Des programmes pour les « vieux » sur Netflix
Ensuite, la typologie des séries produites par les plates-formes a changé, avec des programmes plus fédérateurs, même s'ils visent encore des niches, dont les jeunes (« 13 Reasons Why »...). Ironie suprême, alors que la télévision gratuite a du mal - parce que les annonceurs ciblent les moins de 50 ans - à assumer l'âge élevé de son audience avec des programmes spécifiques, Netflix peut se permettre des programmes pour les seniors tels « The Kominsky Method » ou « Grace and Frankie ».
Par ailleurs, Netflix n'est pas le seul. « Amazon a une programmation très familiale, plus typique des chaînes gratuites telle la comédie 'Deutsch-les-Landes' [présentée comme la première création originale, en France, NDLR] », observent Philippe Bailly et Gilles Pezet, chez NPA Conseil.

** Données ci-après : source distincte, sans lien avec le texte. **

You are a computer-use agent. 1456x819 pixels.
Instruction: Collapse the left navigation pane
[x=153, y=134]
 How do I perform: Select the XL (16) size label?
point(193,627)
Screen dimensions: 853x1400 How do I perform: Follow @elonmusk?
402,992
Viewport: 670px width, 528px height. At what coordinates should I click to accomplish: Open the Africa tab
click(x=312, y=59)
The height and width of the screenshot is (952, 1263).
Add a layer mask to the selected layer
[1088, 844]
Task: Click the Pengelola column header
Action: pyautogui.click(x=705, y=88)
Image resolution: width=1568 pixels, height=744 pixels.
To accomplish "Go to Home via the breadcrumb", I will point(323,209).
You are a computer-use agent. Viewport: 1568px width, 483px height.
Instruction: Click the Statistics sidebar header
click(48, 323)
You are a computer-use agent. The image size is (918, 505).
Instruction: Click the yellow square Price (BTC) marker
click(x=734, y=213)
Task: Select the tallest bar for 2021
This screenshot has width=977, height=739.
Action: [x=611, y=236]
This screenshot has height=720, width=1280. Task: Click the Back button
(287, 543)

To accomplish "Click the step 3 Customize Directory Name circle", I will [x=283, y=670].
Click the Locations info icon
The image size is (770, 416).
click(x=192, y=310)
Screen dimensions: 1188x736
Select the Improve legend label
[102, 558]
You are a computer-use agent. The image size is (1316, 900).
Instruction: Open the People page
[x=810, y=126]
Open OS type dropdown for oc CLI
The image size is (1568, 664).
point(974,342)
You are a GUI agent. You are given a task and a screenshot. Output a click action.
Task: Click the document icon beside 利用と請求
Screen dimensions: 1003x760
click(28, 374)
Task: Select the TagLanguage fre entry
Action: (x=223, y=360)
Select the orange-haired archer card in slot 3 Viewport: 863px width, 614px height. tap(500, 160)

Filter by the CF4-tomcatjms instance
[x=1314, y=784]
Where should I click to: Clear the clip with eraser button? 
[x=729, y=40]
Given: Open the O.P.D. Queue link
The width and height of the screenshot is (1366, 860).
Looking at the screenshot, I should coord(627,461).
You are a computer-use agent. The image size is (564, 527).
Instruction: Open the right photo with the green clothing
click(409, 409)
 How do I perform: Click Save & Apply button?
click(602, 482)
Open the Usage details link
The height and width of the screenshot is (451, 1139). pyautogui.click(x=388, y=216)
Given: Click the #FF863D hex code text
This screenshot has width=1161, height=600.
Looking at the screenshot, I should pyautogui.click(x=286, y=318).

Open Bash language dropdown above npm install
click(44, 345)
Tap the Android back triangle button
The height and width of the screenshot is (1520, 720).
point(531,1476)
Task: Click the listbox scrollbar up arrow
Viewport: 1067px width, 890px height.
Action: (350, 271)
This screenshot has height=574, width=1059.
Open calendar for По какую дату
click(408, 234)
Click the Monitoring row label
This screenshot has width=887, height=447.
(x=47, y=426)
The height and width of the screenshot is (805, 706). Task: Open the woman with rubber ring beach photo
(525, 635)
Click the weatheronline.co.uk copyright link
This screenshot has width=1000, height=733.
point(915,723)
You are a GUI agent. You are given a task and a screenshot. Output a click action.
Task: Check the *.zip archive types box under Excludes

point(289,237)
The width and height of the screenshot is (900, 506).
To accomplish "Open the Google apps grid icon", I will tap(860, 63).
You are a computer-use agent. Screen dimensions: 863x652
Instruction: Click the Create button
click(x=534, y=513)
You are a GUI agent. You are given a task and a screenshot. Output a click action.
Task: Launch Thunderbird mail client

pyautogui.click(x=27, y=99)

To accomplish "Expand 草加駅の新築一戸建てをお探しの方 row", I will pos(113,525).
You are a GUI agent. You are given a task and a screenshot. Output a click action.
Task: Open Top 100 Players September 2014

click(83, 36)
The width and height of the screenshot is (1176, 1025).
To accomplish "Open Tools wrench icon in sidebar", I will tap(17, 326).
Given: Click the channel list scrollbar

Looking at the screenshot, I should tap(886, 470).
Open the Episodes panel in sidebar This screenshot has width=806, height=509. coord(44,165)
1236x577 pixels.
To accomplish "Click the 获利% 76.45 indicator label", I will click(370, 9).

Après la télévision payante, Netflix attaque la télévision gratuite
Mais ce n'est pas tout. Des bastions de grandes chaînes tombent. L'exemple le plus frappant est celui des documentaires animaliers sur lesquels la BBC se jugeait imbattable, en ambition et en audience. Netflix prépare pour 2019 sa série avec la personnalité qui incarne, pour la BBC, ces programmes : David Attenborough. « Un symbole important », selon Tom Harrington, de Enders Analysis.
Bernard Villegas, du bureau The Wit, note aussi que, avec « The Final Table », un « MasterChef » géant, ou « Ultimate Beastmaster », une sorte de « Ninja Warrior », « Netflix s'attaque au concours de talents, qui est le genre le plus important de la télévision gratuite ».
Accès aux talents
« La télévision gratuite réagit bien en montant en gamme dans ses séries », s'empresse-t-il d'ajouter. « Le problème est que les plates-formes n'affectent pas seulement les audiences, explique Tom Harrington. Elles affectent aussi l'accès aux talents, dont elles renchérissent fortement le coût, notamment sur le haut de gamme, car les poches de Netflix sont profondes. » Selon lui, les choses empirent : « Au Royaume-Uni, Netflix a commencé avec des coproductions avec la BBC, Channel 4 ou ITV. Il y avait partage des droits, le domestique, c'est-à-dire la partie la plus valable, pour les broadcasters, et l'international pour Netflix. Mais c'est fini : maintenant, Netflix prend tout. »
En France, les chaînes sont d'ailleurs de plus en plus critiques à l'égard des plates-formes. La présidente de France Télévisions a ainsi dit qu'elle ne voulait plus vendre de séries à Netflix. Et TF1 ne veut plus vendre ses fictions après les avoir diffusées lui-même. « Avec le recul, le prix payé par Netflix pour 'La Mante' n'est pas à la hauteur de l'exploitation mondiale de l'oeuvre. Nous ne sommes pas contre travailler avec Netflix, mais il faut que le partage du risque et de la
valeur soit plus équilibré, notamment par des investissements en amont de la production, indique Ara Aprikian, directeur général adjoint contenus de TF1. En outre, sur un marché national, notre capacité d'exposition des oeuvres par la télévision est sans commune mesure avec celle des plates-formes. »
Aussi, pour l'heure, les professionnels de la télévision « classique » veulent rester sereins. Grâce au live, les chaînes gratuites sont les seules à pouvoir capter les grosses audiences qui intéressent les annonceurs . Pour les concours de talents comme les télécrochets, elles ont l'avantage de permettre de voter en direct, entretenir le suspense d'une semaine à l'autre, etc. « Nous n'avons pas le sentiment que Netflix est un concurrent comme peuvent l'être les autres chaînes, dans la mesure où il a surtout des programmes de niche qui s'adressent à des publics très ciblés, alors que nous devons fédérer un large public », souligne Xavier Gandon, directeur des antennes de TF1.